Although local trauma was considered as a primary cause of CMSC, there are some reports of CMSC development without any history of previous trauma or surgery in the involved area. These cases of CMSC without local trauma were seen in 11 of 29 reported cases. However, two of the cases were associated with Ehlers-Danlos syndrome, which causes cutaneous fragility and abnormal scaring; thus we can expect development of this lesion even after insensible microtrauma. Furthermore, five other patients in this group had lesions accompanied by rheumatoid arthritis, arthrosis or degenerative spondylosis, which cause chronic inflammation, produce constant pressure and repeated mechanical disruption from rehabilitating devices like wheelchairs, predisposing patient to develop CMSC. A few patients remained who did not have any history of trauma or predisposing factors for development of CSMC, but even in these cases, the lesions had developed in areas where usually heavy pressure is applied (index finger of a fisherman, first metatarsal head area and foot) (7-9, 13).

Considering the benign behavior of CMSC, treatment of choice is excisional surgery.
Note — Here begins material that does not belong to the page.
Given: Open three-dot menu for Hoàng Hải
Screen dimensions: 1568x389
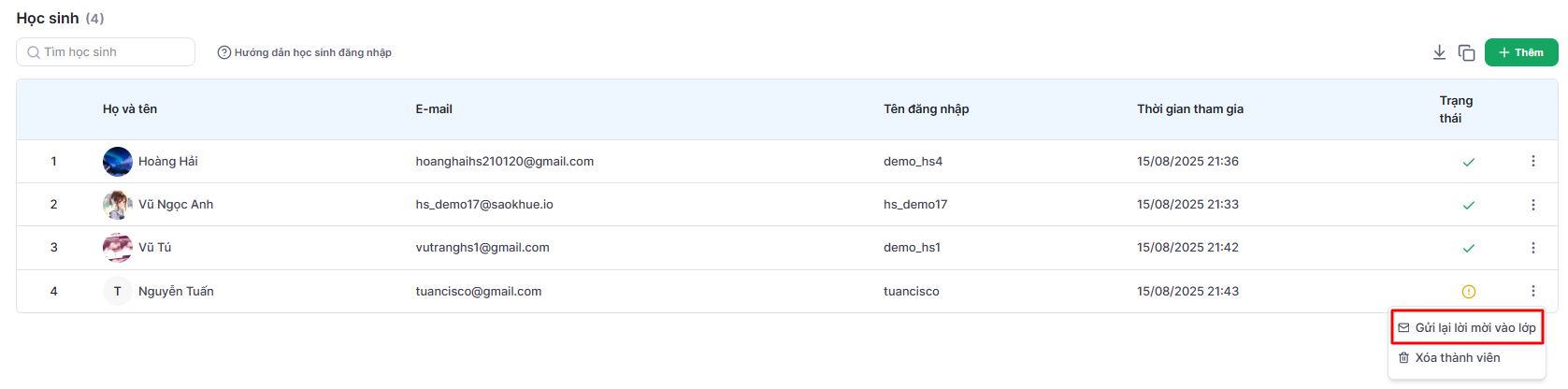Looking at the screenshot, I should click(1532, 161).
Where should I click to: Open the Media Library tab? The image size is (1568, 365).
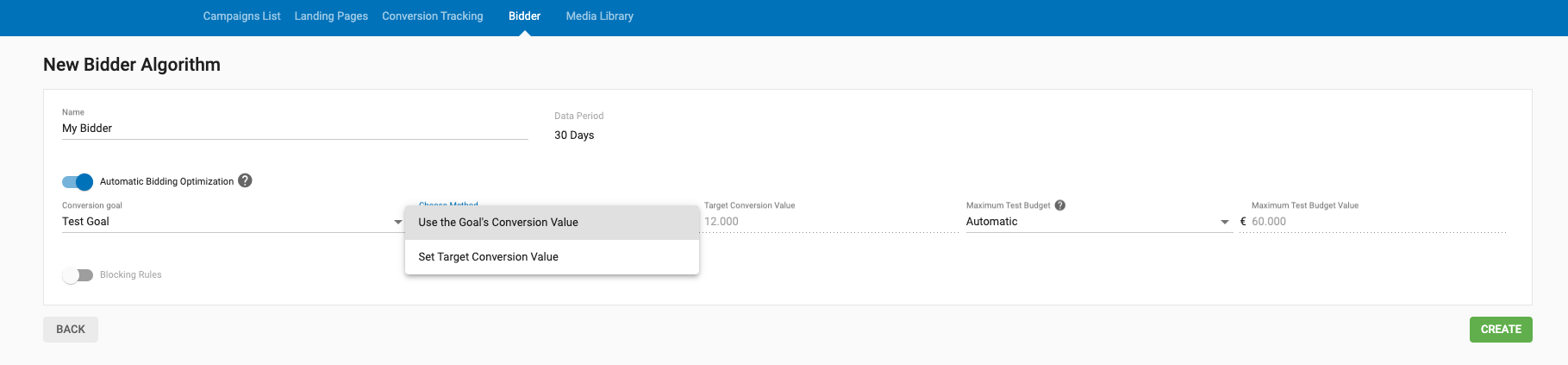click(x=599, y=16)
Once the lesion has been excised, its recurrence is rare and only two cases had recurrence, one of them was our patient. We believed that recurrence in this case was due to maladaptive miniplate osteosynthesis device (as a local constant traumatic factor), which predisposed to recurrence of the lesion (5, 8, 9, 17).

Trauma as a significant etiology of health problems affects nearly every population in the world (22). One of the rare consequences of trauma can be cutaneous metaplastic synovial cyst (CMSC), which is a recently described cutaneous lesion characterized by a tender subcutaneous nodule and usually occurs at the site of previous surgery or local trauma. Although the actual cause remains unclear, trauma as the most probable etiologic factor plays a role in development of CMSC by mechanical disruption of underlying connective tissue.

Considering benign behavior of CSMC and low recurrence rate of this lesion, the best treatment modality is simple surgical excision of the cyst and elimination of possible local trauma to the involved areas.